Today, marketing is becoming more and more integrated within organizations. Marketers are expected to work closely with most business units to ensure that the marketing strategy is effective and integrated across the business. In turn, marketing’s visibility, relevance, and status within organizations have significantly increased. Let’s talk a little more about this within the context of specific business units:
Sales
Certainly, one of marketing’s most fundamental functions is to make customers aware of and to communicate the value of the company’s offerings. The sales teams then take that momentum and move customers through the funnel toward purchase. Sales and marketing folks should work together in a feedback loop where marketing provides important information about target markets to help sales better connect with customers and sales provides marketing with frontline information from the customers themselves. (This information could be captured in the form of qualitative data from informal discussions or quantitative data from a customer relations management system like Salesforce.)
Supply Chain
Fundamentally, supply chain management is the act of ensuring that product is available to meet customer demand. Given that a primary marketing function is connecting customers with products, you can see that there’s a logical relationship between these two business units. If marketing engages in a media push or new campaign to ramp up sales, the organization needs to be ready to provide product to eager customers. Therefore, it’s essential that these two groups have a close partnership.
Information Technology
There are several important ways that marketing and IT fit together. The first relates to marketing’s traditional function of content delivery and messaging, which ties into website and mobile management (including e-commerce). Today, if marketing and IT aren’t working together to produce digital experiences that enhance customer impressions and facilitate key business outcomes, there’s likely to be a huge breakdown. The second way that IT and marketing work together relates to data management: With the proliferation of big data and data-driven marketing (more on these in an upcoming lesson), there’s a significant demand on IT to support the technical infrastructure needed for data capture, storage, and access.
Customer Service
Good customer service (CS) is a critical component of overall customer experience. Businesses that have direct customer-service functions (e.g., aftermarket support) should pair CS with marketing to ensure that CS is executing the customer-experience strategy, which is usually managed by marketing. Likewise, CS is an important resource for understanding the customer, which marketing can use to calibrate messaging and other aspects of customer communication and interaction.

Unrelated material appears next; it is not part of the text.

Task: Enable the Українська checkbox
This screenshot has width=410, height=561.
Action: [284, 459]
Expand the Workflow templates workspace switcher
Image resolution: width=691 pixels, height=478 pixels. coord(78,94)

Research and Development (R&D)
Marketing plays a significant role in informing new product development; because marketers are customer focused, they can provide developers with valuable market and product information during the idea-generation phase of R&D. Likewise, as a new product moves through the development life cycle, marketing can help calibrate the offering through concept and product testing, packaging refinement, and product-line fit. In addition, marketing can provide other customer- and market-receptivity assessments to ensure that the product will be successfully received.
You can see that marketing’s role is certainly pervasive throughout an organization, requiring marketers to work closely with other business units, including sales, R&D, the supply chain, and IT. Likewise, marketers must take both macro and micro views of the business to make effective decisions and to develop unit marketing strategies that will support the business overall. To say that marketing has become the hub of the wheel is an understatement!